Screenshot grounding data
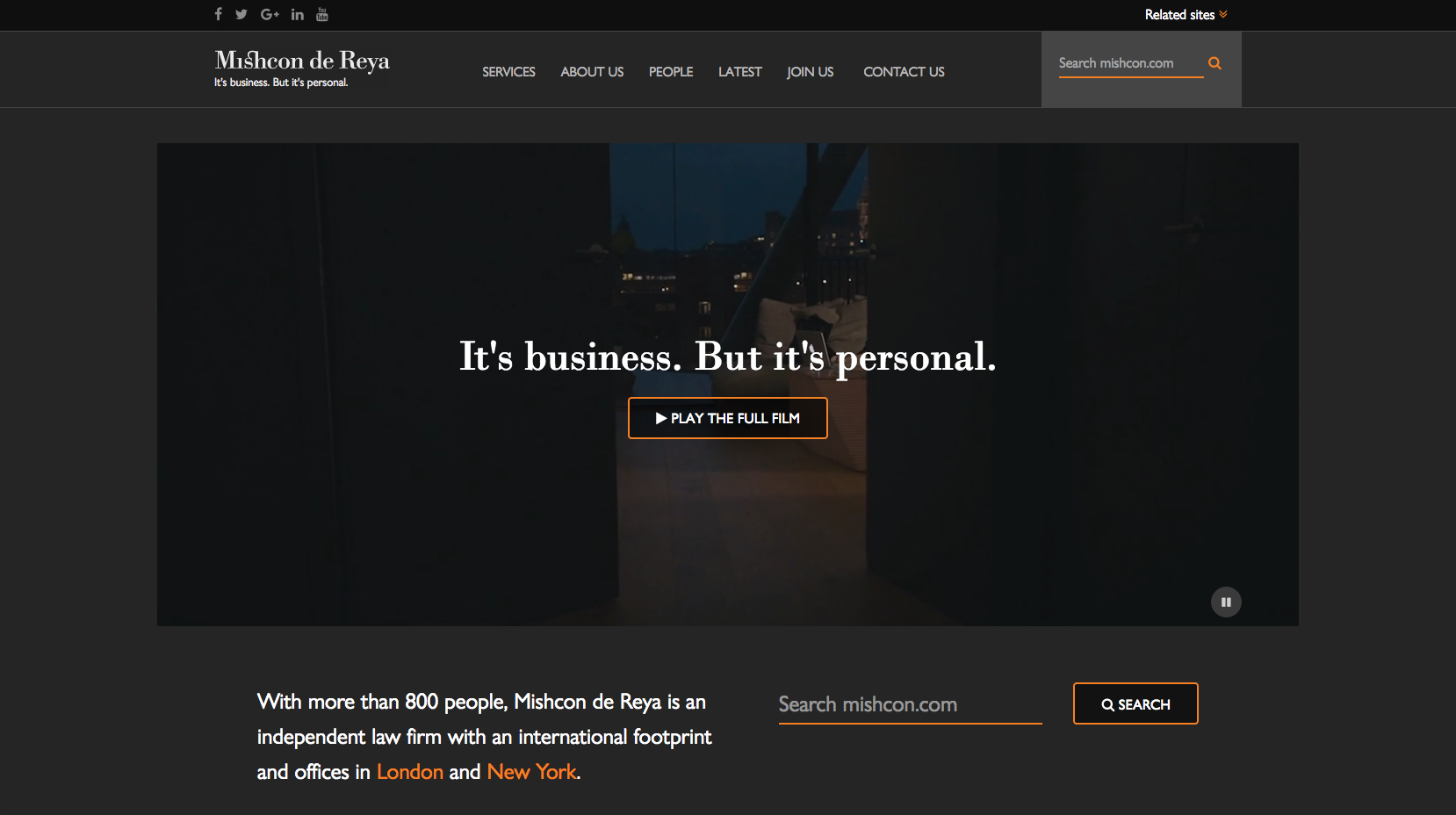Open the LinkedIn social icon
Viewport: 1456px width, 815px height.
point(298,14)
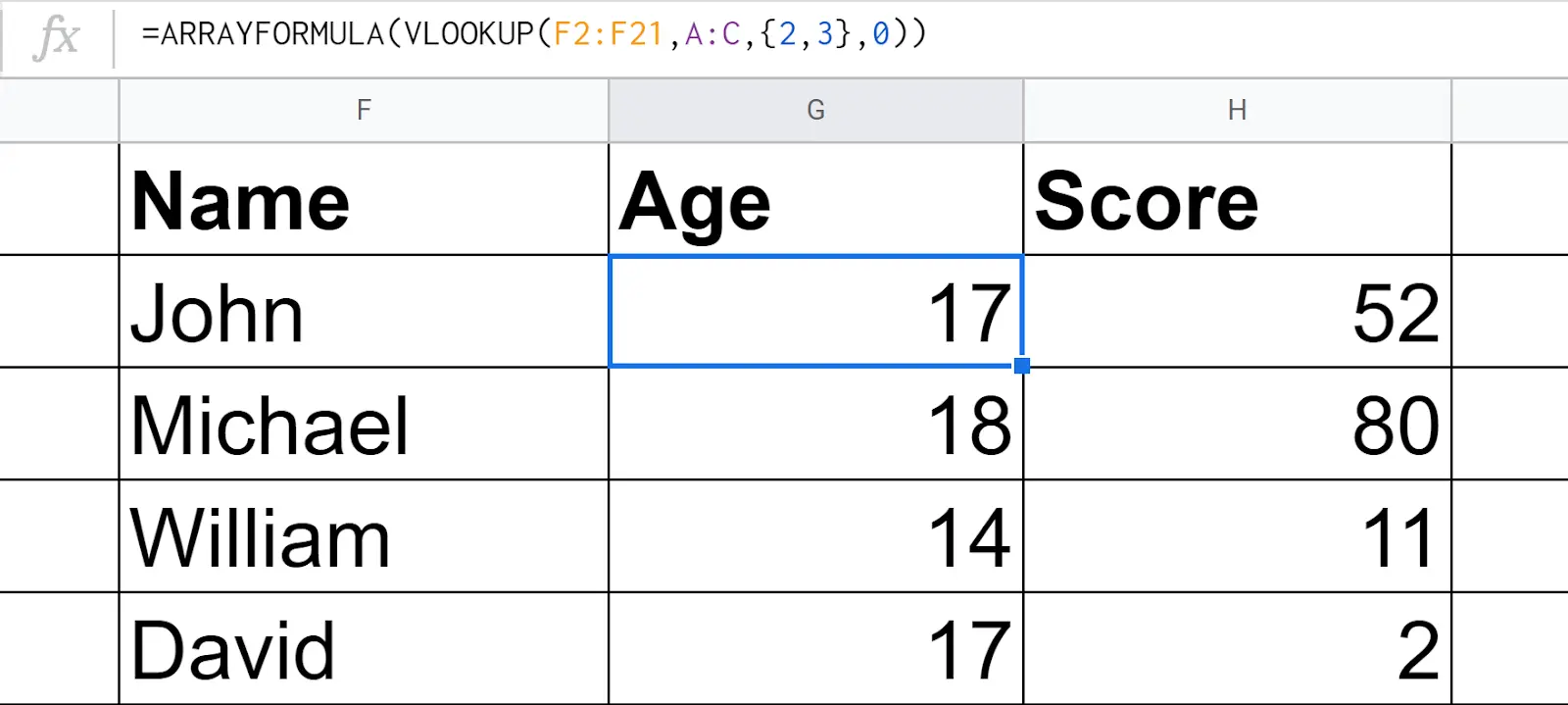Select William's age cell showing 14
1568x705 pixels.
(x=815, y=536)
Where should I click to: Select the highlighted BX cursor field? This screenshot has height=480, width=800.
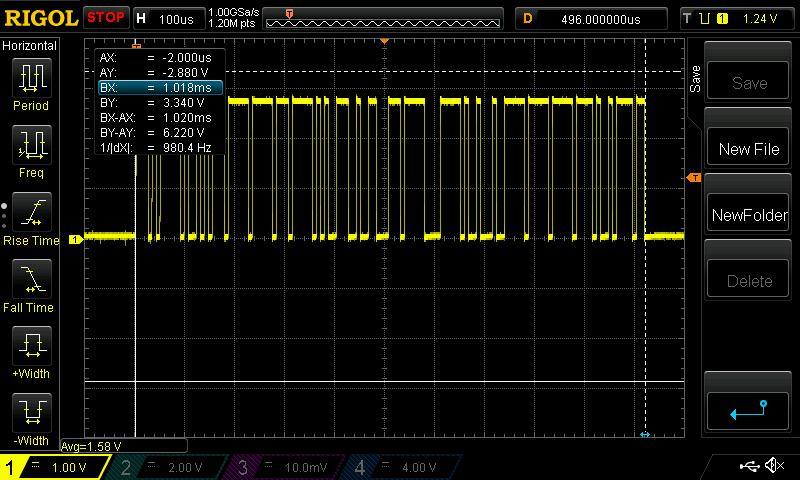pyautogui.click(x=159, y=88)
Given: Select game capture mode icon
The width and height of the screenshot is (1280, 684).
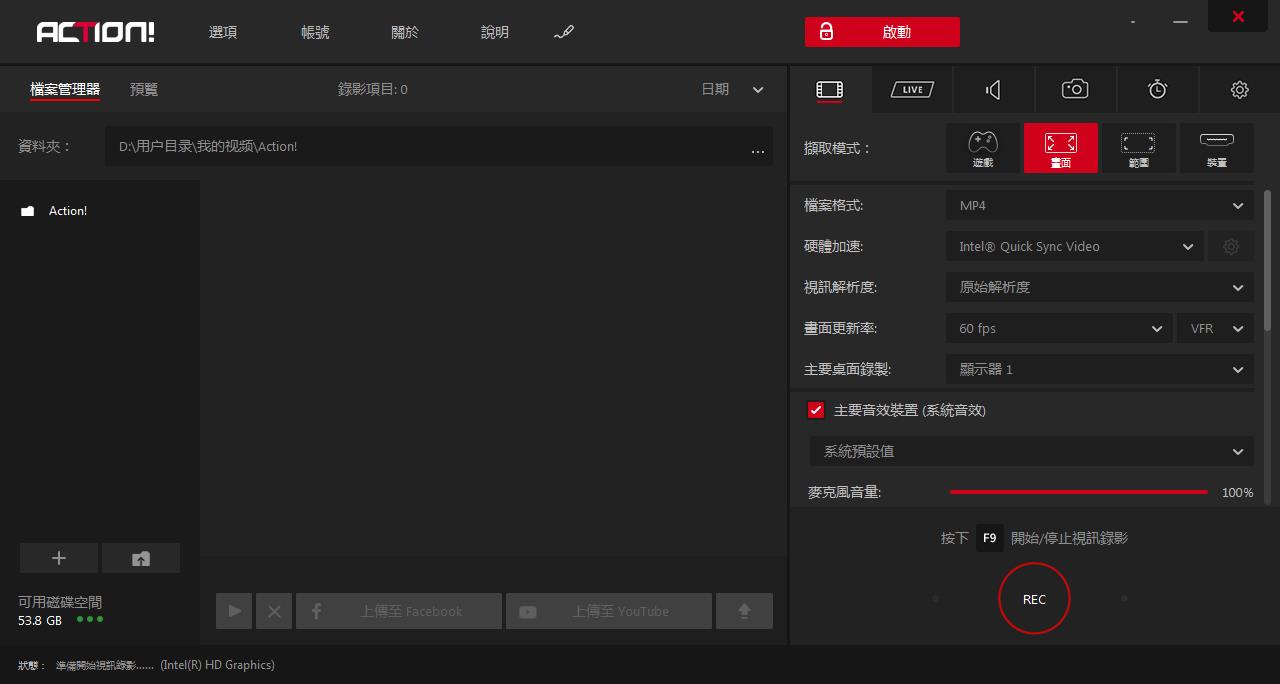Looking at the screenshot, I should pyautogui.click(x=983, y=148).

What to do |
Leaving out the pictures, print exactly and only the lines from the one containing "Where should I" through the last line of the records.

Finished exercise |
Where should I click to: Select the highlighted BX cursor field? This screenshot has height=480, width=800.
pyautogui.click(x=159, y=88)
Given: Select game capture mode icon
The width and height of the screenshot is (1280, 684).
Looking at the screenshot, I should pyautogui.click(x=983, y=148).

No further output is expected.